* BEGIN DATA PROVIDED *
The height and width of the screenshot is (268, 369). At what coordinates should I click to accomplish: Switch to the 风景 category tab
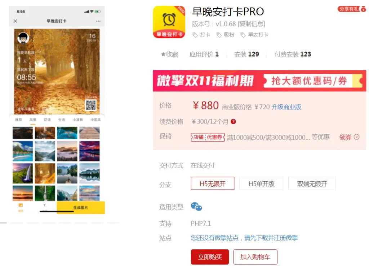33,120
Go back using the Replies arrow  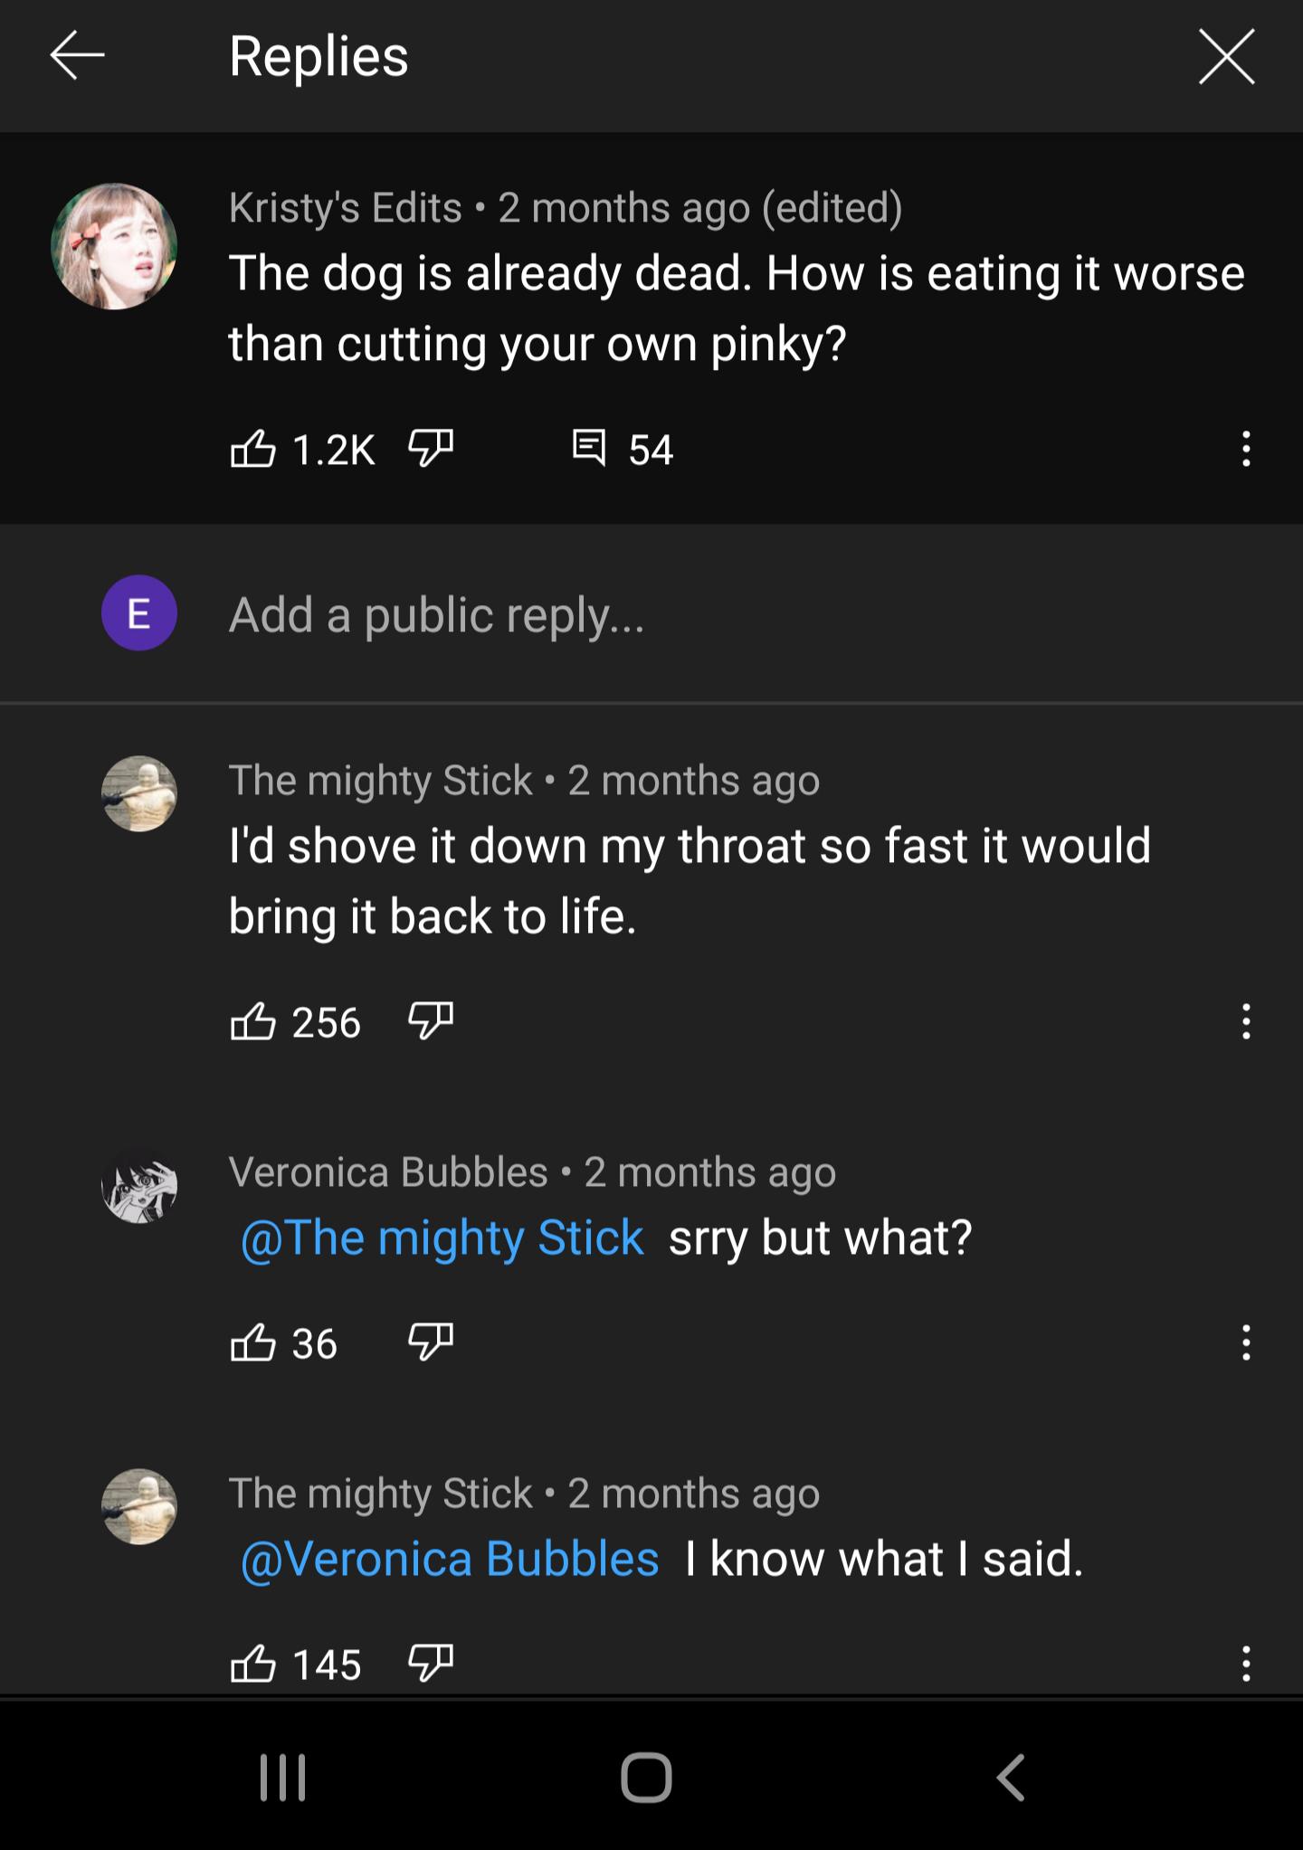[77, 56]
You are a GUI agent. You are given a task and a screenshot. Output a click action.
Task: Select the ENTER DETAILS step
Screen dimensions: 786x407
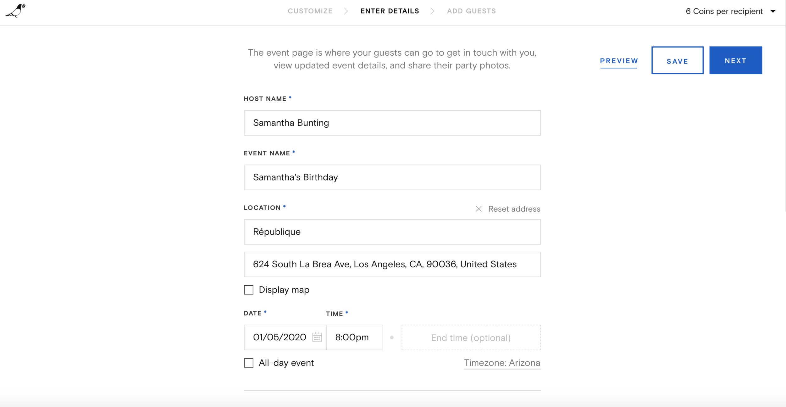click(390, 11)
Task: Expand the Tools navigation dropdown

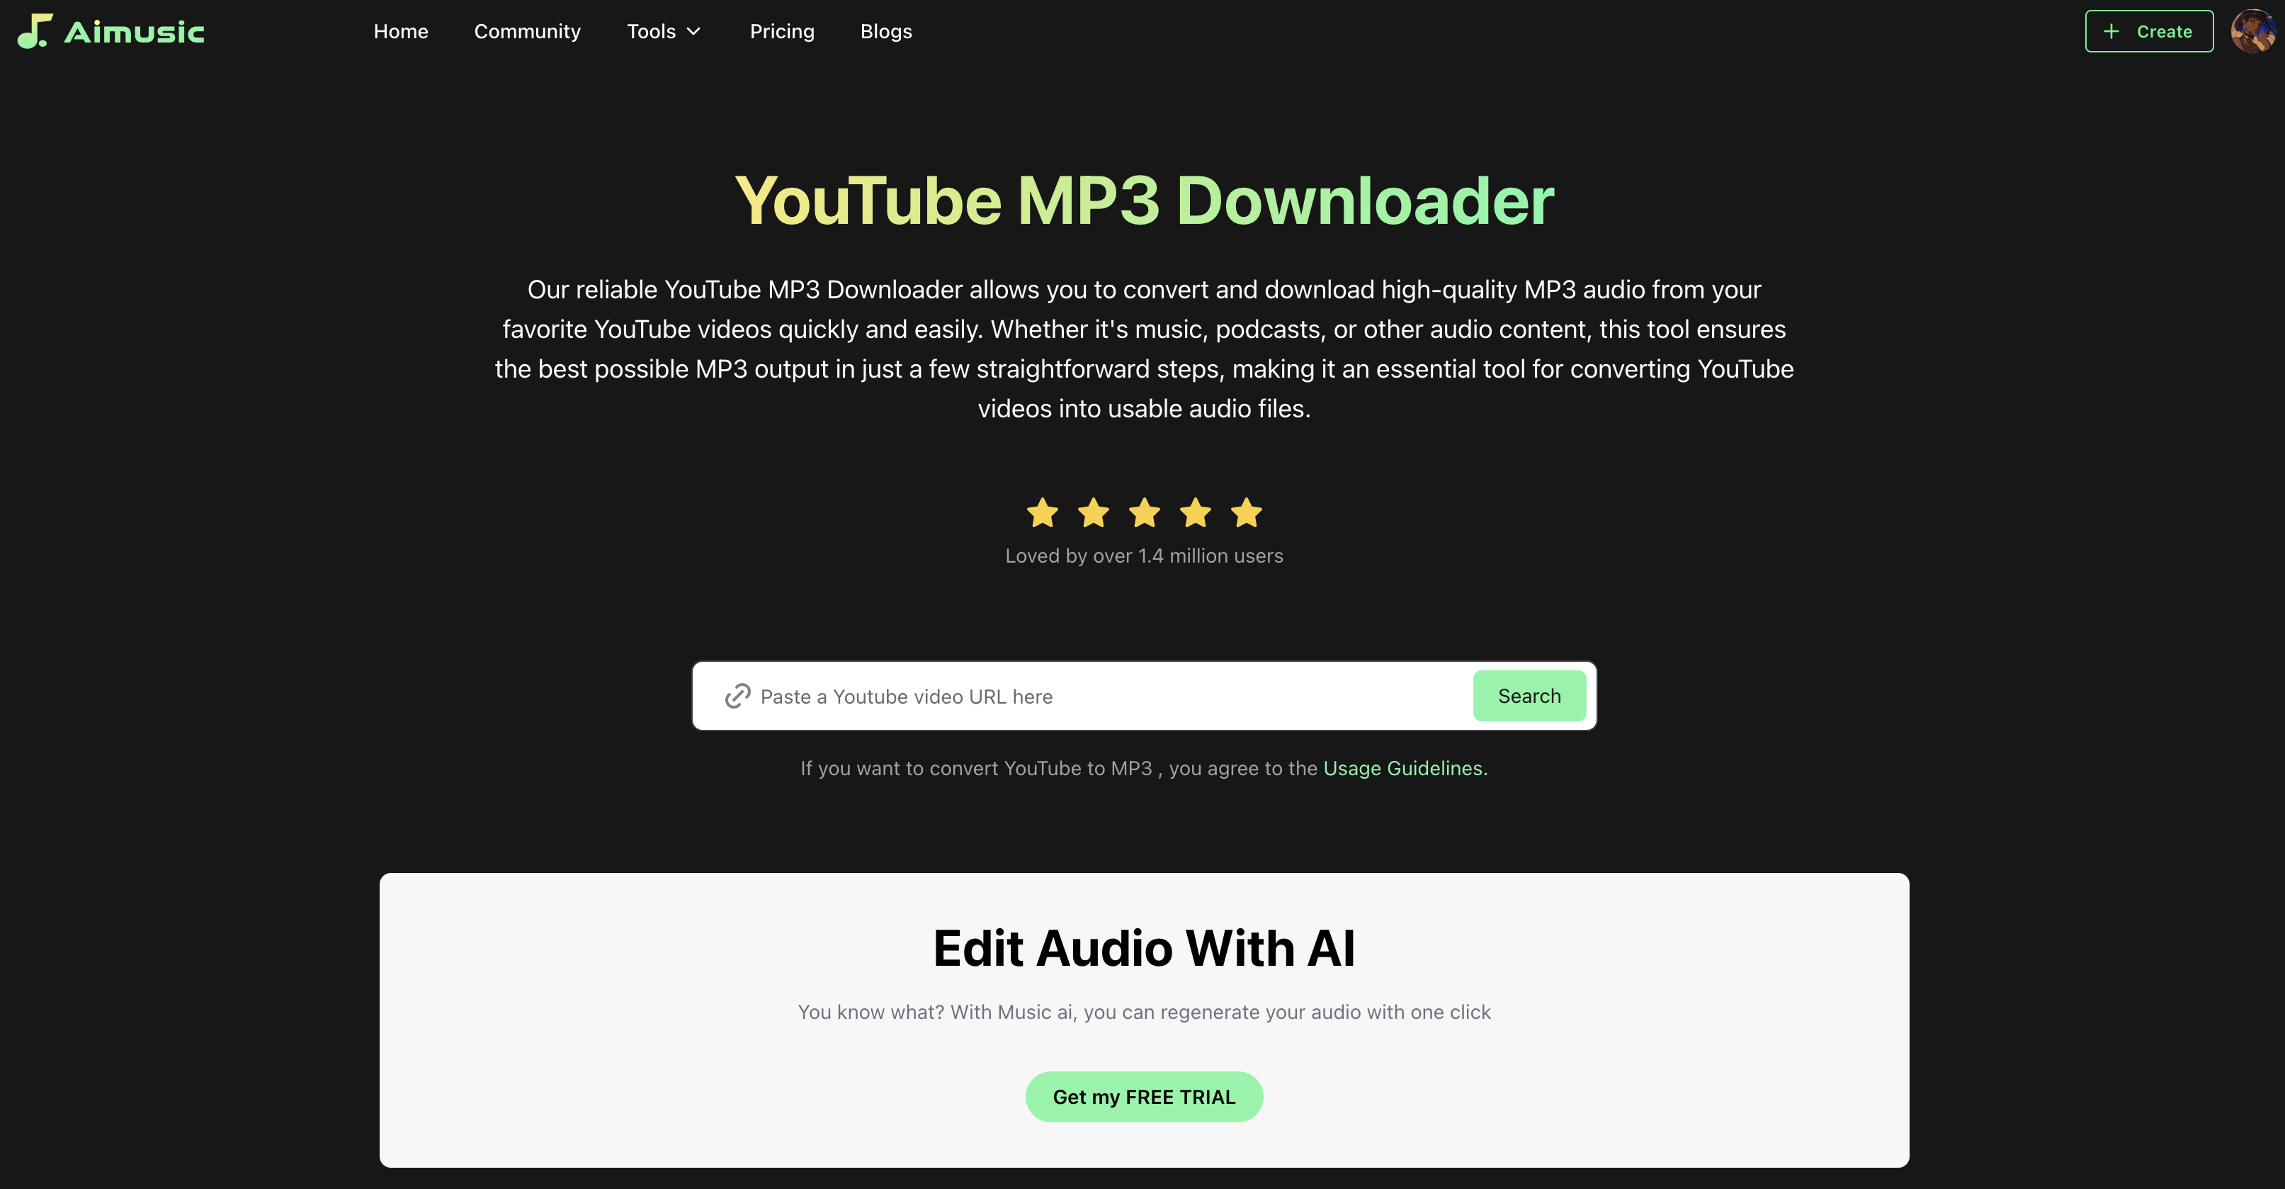Action: coord(664,30)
* END DATA PROVIDED *
GOAL OF THE EXERCISE: Please format the stretch of lines from the one containing "You are a GUI" through the end of the records as a Markdown table with the columns Row and Line, skipping blank lines. Leave the pictures out of your answer.

OUTPUT BELOW:
| Row | Line |
|---|---|
| 1 | You are a GUI agent. You are given a task and a screenshot. Output a click action. |
| 2 | Task: Select the ENTER DETAILS step |
| 3 | Screen dimensions: 786x407 |
| 4 | click(390, 11) |
| 5 | Task: Expand the Tools navigation dropdown |
| 6 | Action: coord(664,30) |